McLuhan once wrote about the environment of the morning newspaper. I'll never forget it: the newspaper was an avant-garde collage! The way it absurdly juxtaposed stories of war and bankruptcy with an ad for an elegant lady's evening dress and dimestore baldness cures. And yet, Daddy got into it like he got into his warm bath...Actually, that's a lot like what books were/are for me: opiate, but my mind is buzzing, alive. My interiority is jumpin'. I want to be enchanted, even by some book on semiotics, or a few pages of Hegel, or even a history of mathematics. Fiction? That's mainlining the good stuff. This enchantment is like a return to the opiate amniotic fluid-existence, and I'm safe and warm...But enough about me. Tell me a bit about yourself?

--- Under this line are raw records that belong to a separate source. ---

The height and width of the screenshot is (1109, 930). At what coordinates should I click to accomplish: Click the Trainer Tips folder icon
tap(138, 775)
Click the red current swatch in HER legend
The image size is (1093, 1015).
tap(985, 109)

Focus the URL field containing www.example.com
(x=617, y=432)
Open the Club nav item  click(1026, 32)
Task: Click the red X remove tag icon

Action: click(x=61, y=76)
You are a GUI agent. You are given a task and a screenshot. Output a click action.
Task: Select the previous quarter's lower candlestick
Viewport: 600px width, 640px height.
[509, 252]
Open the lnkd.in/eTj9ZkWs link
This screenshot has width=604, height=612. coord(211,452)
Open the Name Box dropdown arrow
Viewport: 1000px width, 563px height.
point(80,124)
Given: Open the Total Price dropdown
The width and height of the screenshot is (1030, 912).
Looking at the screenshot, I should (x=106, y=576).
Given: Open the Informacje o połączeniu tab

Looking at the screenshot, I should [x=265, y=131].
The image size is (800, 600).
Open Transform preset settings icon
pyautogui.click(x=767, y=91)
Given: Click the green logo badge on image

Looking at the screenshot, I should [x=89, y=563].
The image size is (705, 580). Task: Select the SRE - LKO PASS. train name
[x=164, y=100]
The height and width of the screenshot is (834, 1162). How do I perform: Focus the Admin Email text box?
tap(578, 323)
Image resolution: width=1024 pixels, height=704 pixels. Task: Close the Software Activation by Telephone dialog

 - - - - - - - - - - - - - - - - -

The older I get the more I find I'm perturbed by how much I've read that I know I've read, and some of it made a major emotional impression upon me, but I can't tell you the title sometimes. Oh, it'll come to me in a minute. What were the main ideas? What was that guy's name? Well, it was mostly about how we respond emotionally to philosophical...no, that's not it: it was how I responded to it. But I wish I could tell you more. 

And yet I go on and on about books and ideas and a friend will say, "How can you remember so much of what you read?" I have no idea. It seems like the more I've read the dumber I've gotten! It seems like....no, I think it "is" true: the more I read the more I realize how ignorant I am! 

I never thought it would be that way when I was a kid. 

Noam Chomsky cheered me when I read an interview with him once. He said that when he was a kid he remembered...Oh wait I'll go find it in my stacks...

Ah, here it is:

James Peck: You once said, "It is not unlikely that literature will forever give far deeper insight into what is sometimes called 'the full human person' than any modes of scientific inquiry may hope to do."

Chomsky: That's perfectly true and I believe that. I would go on to say it's not only not unlikely, but it's almost certain. But still, if I want to understand, let's say, the nature of China and its revolution, I ought to be cautious about literary renditions. Look, there's no question  that as a child, when I read about China, this influenced my attitudes - Rickshaw Boy, for example. That had a powerful effect when I read it. It was so long ago I don't remember a thing about it, except the impact. (The Chomsky Reader, p.4)

This was Plato's big attack on this hot new medium of writing. It would degrade the old, pure medium: speech and memory. And we would lose our grip on the Real. Speech would become coarse, people would go out in the Agora and spout out things they had READ! (Television, anyone?) And I have a lot of problems with Plato, especially his proto-fascist utopian State, The RepublicBut he may have had a point about that, like, ya know? That writing thing. Or did he have a good point? And what really was that point? Because, ya know...I forget.

Soooo...what have you been readin'? Anything good?